Sometimes the only way to help the situation is to give advice to new cosplayers about what to do when inevitably encountering unfair treatment while cosplaying. Unproducktive advises cosplayers not to rely too heavily on outside opinions.
“I have gotten tough skin through cosplay and learned a lot about myself,” She said. “I just remind myself that their opinion is invalid and they do not mean much. You cosplay for YOU! You must remember that.”
"I just remind myself that their opinion is invalid and they do not mean much. You cosplay for YOU! You must remember that.”
Another way to help out is to speak up about the discrimination if you see it happening to someone.
“Raise awareness if you can, but also get support,” lani_cosplays said. “You’re more than the troubles you face, and haters don’t make your cosplay any less valuable.”
Naturally, I agree with all of this advice. My personal words of wisdom as a cosplayer of nearly six years, is to just do what you want. It seems pretty straight forward, but the moment you make the decision to stop worrying how you’ll be perceived and start not caring, is the moment you find freedom in the cosplay community.

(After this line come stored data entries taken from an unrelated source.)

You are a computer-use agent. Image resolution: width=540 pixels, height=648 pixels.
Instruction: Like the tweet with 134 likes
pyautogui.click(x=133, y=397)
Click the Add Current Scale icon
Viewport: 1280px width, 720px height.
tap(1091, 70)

I started cosplaying in seventh grade and it’s been a huge part of my life since then. My first cosplay was terrible, I knew it was, but I felt great. Before cosplay, I was entirely lacking confidence. I was bullied in elementary school and middle school, but after finding cosplay, I noticed a massive change in myself. It was like this whole new world opened up to me. Even so, it took a while for my confidence to grow.
I used to be terrified to wear crop tops in cosplay, but now I willingly do it. I used to only cosplay characters with unnatural skin tones, so that I could paint myself with body paint, and it made me feel more comfortable. I was holding myself back. It wasn’t until I finally started sharing my cosplays online when I realized that I was limiting myself.
When I first looked to Tumblr, I saw a wide, beautiful land of cosplayers with all different skin tones and body types. In the early stages of my time as a social media cosplayer, I was wide-eyed with wonder at all of the diversity. I never even noticed the abuse that POC received. I suppose not being able to see how unfair it all was allowed me time to build up my confidence and grow a tougher skin. By the time I actually encountered discrimination, I simply brushed it off. Although I didn’t take the many insults personally, finally encountering it made me want to work even harder so that I could show everyone that cosplayers of color are just as good as other cosplayers.
"When I first looked to Tumblr, I saw a wide, beautiful land of cosplayers with all different skin tones and body types. In the early stages of my time as a social media cosplayer, I was wide-eyed with wonder at all of the diversity."
— Avery Alexander
Now, I actively cosplay white characters and I feel great. All of my success and self-discovery with cosplay has come from me gaining confidence and finding empowerment in cosplaying for me and for helping others. There will always be the people who don’t think I shouldn’t be cosplaying Cinderella, or wearing a small top, but I know I look great, so why should I worry?